Eric G. Gayle, MD, F.A.A.F.P
Lets improve the primary care providers' role to help in this. Stop “conveyor belt medicine “/ ( Walmart medicine ( low reimbursement necessitates higher volume of patients!)
As surmised by Dr Calman the findings of Dr Gray's research is not surprising. But what role does the patient’s PCP play in propagating health disparities if they are not better able to provide preventative care to their patients thus reducing the need for tertiary care interventions?
It is why I believe that part of the necessary change to improve health outcomes for the patients of the city of New York must be in the community health centers that provide services to the vast majority of patients. Community Health Centers must be better at caring for the patients that they see on a daily basis. In order to achieve this community health centers will need to change the time allotted to providers to see patients and become -Ideal medical practices for comprehensive medical care. Medical Home?

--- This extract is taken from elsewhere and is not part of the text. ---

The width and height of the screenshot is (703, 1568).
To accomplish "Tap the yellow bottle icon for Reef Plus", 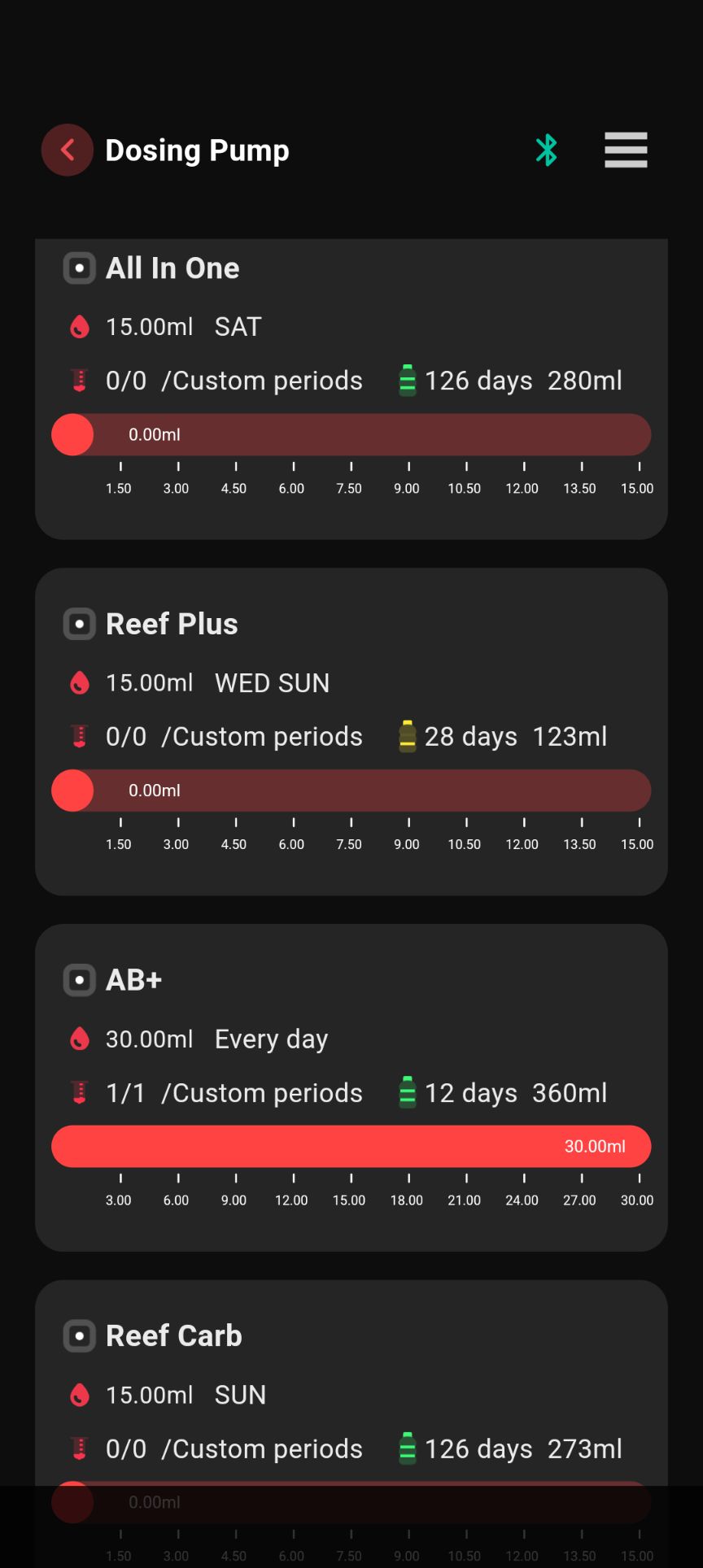I will pos(408,737).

This should mean fewer patients to be seen and more time to spend with each patient to better understand their health and their health needs. Comprehensive and preventative health of those who need our services more is not easily achieved in an office visit that lasts 10- 15 minutes with the provider. Coordination of the care of the patient also takes time involving follow ups of patient, follow ups of specialists to whom referral are made, following up on those recommendations made etc. Again primary care providers need the time to be able to do a decent job of this to help minimize the need for tertiary care at Hospitals we know do not provide the best of care for reasons already noted in Dr Calman’s blog. There may be concerns that such a move would limit access to care for many. But I also believe that the need for access is also driven by the limited access even for those who see their providers and still leave with many of their health questions unaddressed, and for the doctor the fear of asking the patient “ is there any thing else you are concerned about?” while leaving the exam room.
Community health centers need to work towards improving the quality in health deserved of each patient. But in order to do so they will need to sacrifice their volume in patients seen.
The inherent deterrent of reimbursement makes the CHC role not so much different in priming health disparities.